Namespace Clustering

namespace clustering

Functions

void kMeans(af::array tss, int k, af::array &centroids, af::array &labels, float tolerance = 0.0000000001, int maxIterations = 100)

Calculates the k-means algorithm.

Parameters
  • tss: Expects an input array whose dimension zero is the length of the time series (all the same) and dimension one indicates the number of time series.
  • k: The number of means to be computed.
  • centroids: The resulting means or centroids.
  • labels: The resulting labels of each time series which is the closest centroid.
  • tolerance: The error tolerance to stop the computation of the centroids.
  • maxIterations: The maximum number of iterations allowed.

void kShape(af::array tss, int k, af::array &centroids, af::array &labels, float tolerance = 0.0000000001, int maxIterations = 100)

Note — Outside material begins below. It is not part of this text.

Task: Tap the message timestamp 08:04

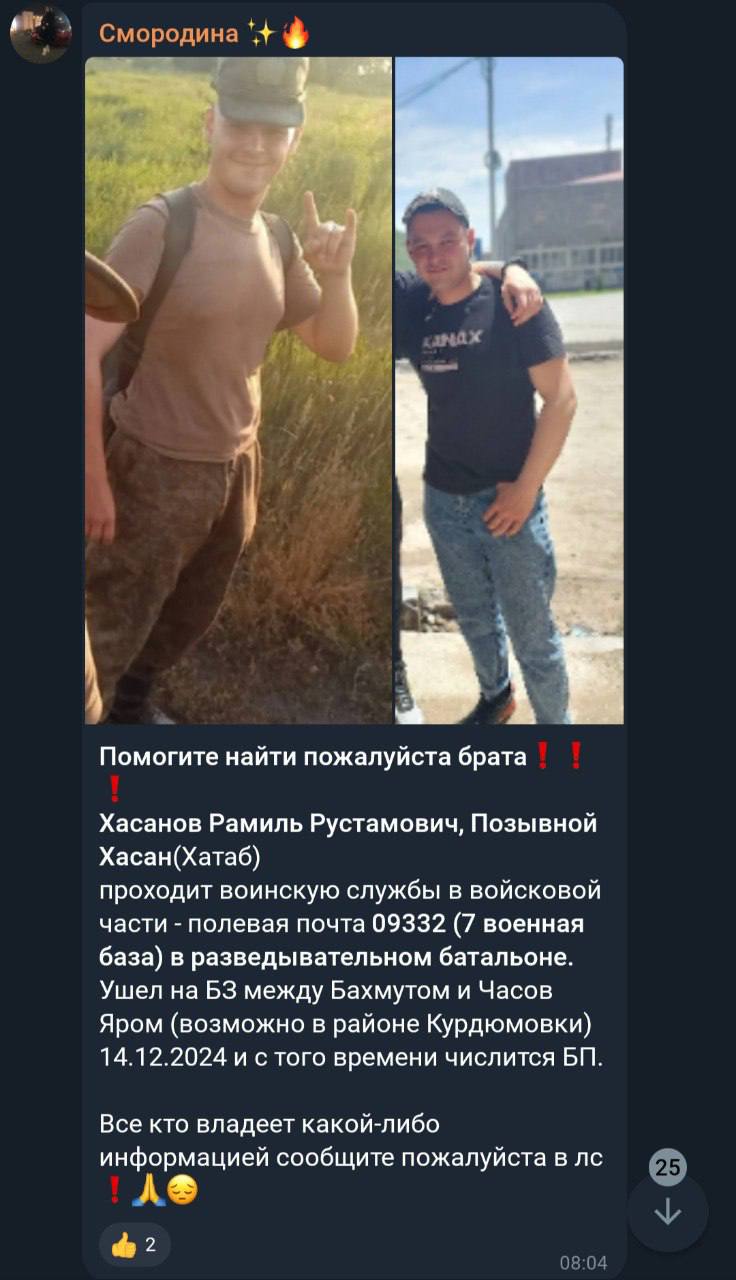Action: 583,1263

Calculates the k-shape algorithm.

Parameters
  • tss: Expects an input array whose dimension zero is the length of the time series (all the same) and dimension one indicates the number of time series.
  • k: The number of means to be computed.
  • centroids: The resulting means or centroids.
  • labels: The resulting labels of each time series which is the closest centroid.
  • tolerance: The error tolerance to stop the computation of the centroids.
  • maxIterations: The maximum number of iterations allowed.